I didn't do the math but it appears 5 cat-6 cables is not more than the 40% fill. I would not worry about it.


----------



## VELOCI3 (Aug 15, 2019)

You’re fine. I just did one with 6. Certified fine


Sent from my iPhone using Tapatalk


----------



## splatz (May 23, 2015)

As far as the NEC is concerned you have some latitude with conduit fill because you aren't even required to use a chapter 3 wiring method. The conduit fill still matters from a perspective of abusing the cable. 

The telecom standards are not really law although the NEC does reference them in a FPN. But you may be bound by a contract spec and those standards might be considered a best practice. By the way, those same standards limit you to 270 degrees of bend rather than 360. 

Cat 6 cable varies quite a bit in diameter so some you're limited to three to stay under 40% in 3/4", some you're good with 5. But unless you have to use a lot of tension to pull it in, it won't make a bit of difference on the cable's performance.


----------



## VELOCI3 (Aug 15, 2019)

BICSI standards are suggestions only


Sent from my iPhone using Tapatalk


----------



## kb1jb1 (Nov 11, 2017)

Check the 2017 code about POE. To me it was sort of confusing because I do not do much POE work where the heat could build up.

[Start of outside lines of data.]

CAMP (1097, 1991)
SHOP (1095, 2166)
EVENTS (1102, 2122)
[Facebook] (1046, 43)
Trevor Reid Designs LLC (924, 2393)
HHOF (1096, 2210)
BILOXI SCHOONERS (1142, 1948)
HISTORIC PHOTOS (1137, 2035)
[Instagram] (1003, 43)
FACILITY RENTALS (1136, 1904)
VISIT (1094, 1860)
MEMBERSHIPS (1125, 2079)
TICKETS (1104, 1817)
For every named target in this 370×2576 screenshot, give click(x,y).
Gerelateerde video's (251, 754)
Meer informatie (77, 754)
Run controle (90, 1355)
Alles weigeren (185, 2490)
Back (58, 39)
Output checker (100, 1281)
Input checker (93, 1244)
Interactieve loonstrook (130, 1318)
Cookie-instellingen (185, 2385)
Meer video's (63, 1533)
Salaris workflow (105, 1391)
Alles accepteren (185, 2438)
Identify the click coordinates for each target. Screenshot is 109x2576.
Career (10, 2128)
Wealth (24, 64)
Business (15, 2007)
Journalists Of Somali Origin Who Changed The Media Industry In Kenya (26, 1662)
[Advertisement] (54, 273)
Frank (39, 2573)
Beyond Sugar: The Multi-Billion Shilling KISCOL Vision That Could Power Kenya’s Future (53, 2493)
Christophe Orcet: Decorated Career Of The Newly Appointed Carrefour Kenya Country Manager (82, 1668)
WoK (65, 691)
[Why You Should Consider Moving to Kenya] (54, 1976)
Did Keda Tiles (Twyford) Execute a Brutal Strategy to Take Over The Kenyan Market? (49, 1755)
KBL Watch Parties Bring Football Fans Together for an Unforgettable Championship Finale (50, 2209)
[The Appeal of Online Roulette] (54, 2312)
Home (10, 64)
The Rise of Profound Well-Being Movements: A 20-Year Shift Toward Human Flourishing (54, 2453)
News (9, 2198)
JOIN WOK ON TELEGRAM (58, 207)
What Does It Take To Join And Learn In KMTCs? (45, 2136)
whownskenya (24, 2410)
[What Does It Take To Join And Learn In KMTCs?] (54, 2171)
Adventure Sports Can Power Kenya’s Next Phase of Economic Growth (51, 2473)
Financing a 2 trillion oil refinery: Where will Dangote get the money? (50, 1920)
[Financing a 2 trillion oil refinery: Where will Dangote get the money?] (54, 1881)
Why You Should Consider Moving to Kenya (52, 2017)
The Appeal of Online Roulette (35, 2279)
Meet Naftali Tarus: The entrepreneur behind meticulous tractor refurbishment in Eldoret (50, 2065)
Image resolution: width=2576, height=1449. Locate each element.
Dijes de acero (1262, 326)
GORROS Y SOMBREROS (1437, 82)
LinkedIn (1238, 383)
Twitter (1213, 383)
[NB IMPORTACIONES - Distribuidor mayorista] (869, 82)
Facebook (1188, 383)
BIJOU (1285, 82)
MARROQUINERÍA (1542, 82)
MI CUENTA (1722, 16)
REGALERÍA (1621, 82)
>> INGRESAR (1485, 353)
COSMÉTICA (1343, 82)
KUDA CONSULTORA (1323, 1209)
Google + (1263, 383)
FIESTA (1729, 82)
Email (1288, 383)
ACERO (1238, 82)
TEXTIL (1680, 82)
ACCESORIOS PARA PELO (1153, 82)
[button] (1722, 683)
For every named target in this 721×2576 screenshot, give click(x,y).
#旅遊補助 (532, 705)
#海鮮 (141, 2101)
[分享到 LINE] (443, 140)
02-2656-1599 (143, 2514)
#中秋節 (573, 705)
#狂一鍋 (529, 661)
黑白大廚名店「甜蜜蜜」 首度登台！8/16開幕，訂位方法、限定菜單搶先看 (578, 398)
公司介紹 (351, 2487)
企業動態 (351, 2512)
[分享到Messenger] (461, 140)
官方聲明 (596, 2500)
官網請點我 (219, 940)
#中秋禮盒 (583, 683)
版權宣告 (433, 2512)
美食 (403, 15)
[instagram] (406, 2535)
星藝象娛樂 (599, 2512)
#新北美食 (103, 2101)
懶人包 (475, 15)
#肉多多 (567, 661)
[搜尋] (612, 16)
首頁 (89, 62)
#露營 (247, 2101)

Regular Cat 5 or Cat 6 cables might have to be rated for limited power wiring also. CMPLP. ??


----------



## Easy (Oct 18, 2017)

I probably could have jammed 7 into 3/4" but that would have been hard on the cable for sure. As for cable abuse. I agree that is a major concern with such a baby size conductor. I was very gentle when I pulled in the cat-6. It was the thin stuff not that gel filled triple shield underground cable. yuck!


----------



## Easy (Oct 18, 2017)

270 degrees, 270 degrees , 100 times 
I love learning new things


----------



## splatz (May 23, 2015)

kb1jb1 said:


> Check the 2017 code about POE. To me it was sort of confusing because I do not do much POE work where the heat could build up. Regular Cat 5 or Cat 6 cables might have to be rated for limited power wiring also. CMPLP. ??


The CM rating is higher than the CL's, so you can use CMR / CMP without issue. 

Table 725.154(G) - Cable Substitutions


----------



## macmikeman (Jan 23, 2007)

As far as electrical inspection goes I always hear the same two things regarding Cat rated cables: independent secured above drop ceilings. And we have inspectors who demand cables be identified with a label at both ends and the faceplate on the jack as well. just cause they are inspectors........ Oh and the other one is plenum rated. After that, anything goes.................


----------



## kb1jb1 (Nov 11, 2017)

The 2017 code addresses cable bundling and wattage of the devices. It is a new section 725.144.


----------